[WHAT YOU WILL DO]
**A.** In the passage on hydrogen co-production, transcribe everything from "A simple process" down to "reforming reaction forward.".
**B.** According to the passage on hydrogen co-production, at what fuel utilization is the baseline electric DFC designed to operate in the stack?
**C.** Extend the passage on hydrogen co-production by writing what comes next after its final sentence.

[READING TEXT]
==========
A simple process flow diagram of the hydrogen co-production concept based on the FuelCell Energy DFC-300 is shown below.
The DFC technology is based on internal reforming of fuels inside the fuel cell, integrating the synergistic benefits of the endothermic reforming reaction with the exothermic fuel cell reaction. The internal reforming of methane is driven by the heat generated in the fuel cell and simultaneously provides efficient cooling of the stack, which is needed for continuous operation. The steam produced in the anode reaction helps to drive the reforming reaction forward.
The hydrogen produced in the reforming reaction is used directly in the anode reaction, which further enhances the reforming reaction. Overall, the synergistic reformer-fuel cell integration leads to high (~50%) electrical efficiency.
The baseline electric DFC is designed to operate at 75% fuel utilization in the stack. The remaining 25% of fuel from the anode presents a unique opportunity for low-cost hydrogen. Capital cost targets for the fuel cell resulted in a hydrogen price of $1.63/kg. In this scenario power is being sold for 8 cents/kWh, below the 10 cent/KWh target.
==========
[PROVIDED DATA]
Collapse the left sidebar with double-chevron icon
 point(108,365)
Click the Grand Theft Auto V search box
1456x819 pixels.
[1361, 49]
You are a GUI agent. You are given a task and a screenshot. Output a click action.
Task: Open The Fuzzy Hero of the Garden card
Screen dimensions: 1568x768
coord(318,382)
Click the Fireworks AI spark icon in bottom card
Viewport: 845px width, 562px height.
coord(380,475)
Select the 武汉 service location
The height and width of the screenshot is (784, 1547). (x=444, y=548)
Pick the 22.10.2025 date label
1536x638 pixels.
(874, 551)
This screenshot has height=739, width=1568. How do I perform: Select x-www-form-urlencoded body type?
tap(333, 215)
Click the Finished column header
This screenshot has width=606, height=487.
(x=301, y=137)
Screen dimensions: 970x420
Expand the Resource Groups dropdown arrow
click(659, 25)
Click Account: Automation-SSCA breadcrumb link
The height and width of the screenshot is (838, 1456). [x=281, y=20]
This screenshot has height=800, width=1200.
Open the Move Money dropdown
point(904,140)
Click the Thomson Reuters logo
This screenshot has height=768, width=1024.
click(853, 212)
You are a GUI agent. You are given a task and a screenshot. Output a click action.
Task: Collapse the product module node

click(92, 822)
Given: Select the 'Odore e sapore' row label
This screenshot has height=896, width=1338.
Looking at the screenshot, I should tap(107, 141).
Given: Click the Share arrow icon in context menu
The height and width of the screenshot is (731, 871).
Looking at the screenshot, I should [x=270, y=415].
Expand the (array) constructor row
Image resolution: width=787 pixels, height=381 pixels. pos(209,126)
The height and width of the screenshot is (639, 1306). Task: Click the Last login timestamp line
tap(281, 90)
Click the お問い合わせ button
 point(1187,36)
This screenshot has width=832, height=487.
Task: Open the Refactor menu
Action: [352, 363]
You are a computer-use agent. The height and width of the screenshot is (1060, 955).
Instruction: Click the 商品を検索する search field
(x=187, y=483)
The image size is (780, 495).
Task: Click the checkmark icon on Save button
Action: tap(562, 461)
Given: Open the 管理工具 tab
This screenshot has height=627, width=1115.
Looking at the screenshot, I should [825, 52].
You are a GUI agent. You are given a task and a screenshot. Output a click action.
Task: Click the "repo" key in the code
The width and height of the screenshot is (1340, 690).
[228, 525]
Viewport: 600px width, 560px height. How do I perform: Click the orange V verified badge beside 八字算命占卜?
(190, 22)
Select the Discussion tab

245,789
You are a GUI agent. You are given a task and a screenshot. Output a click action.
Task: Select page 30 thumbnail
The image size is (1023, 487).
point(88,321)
==========
[IN RESPONSE]
**A.**
A simple process flow diagram of the hydrogen co-production concept based on the FuelCell Energy DFC-300 is shown below.
The DFC technology is based on internal reforming of fuels inside the fuel cell, integrating the synergistic benefits of the endothermic reforming reaction with the exothermic fuel cell reaction. The internal reforming of methane is driven by the heat generated in the fuel cell and simultaneously provides efficient cooling of the stack, which is needed for continuous operation. The steam produced in the anode reaction helps to drive the reforming reaction forward.

**B.** 75%

**C.**
If a kg of hydrogen is roughly equal to a gallon of gasoline and a fuel cell runs at 50% efficiency, compared to at most 20% efficiency for an ICE, then at $1.63/kg (cost, not retail) it would appear that this would be a very viable source of hydrogen for transportation uses. Even if used in a hydrogen ICE that runs 25% more efficient than a gasoline ICE this would make sense.
The Fuel Cell Energy molten carbonate fuel cell fuel cell is very close to commercial production, although at a high cost. I don't know exactly where the technology for the hydrogen recovery from this process stands.(gasoline 113 MJ/US gallon, 120 MJ/kg for hydrogen - energy to compress to 5-10,000 psi)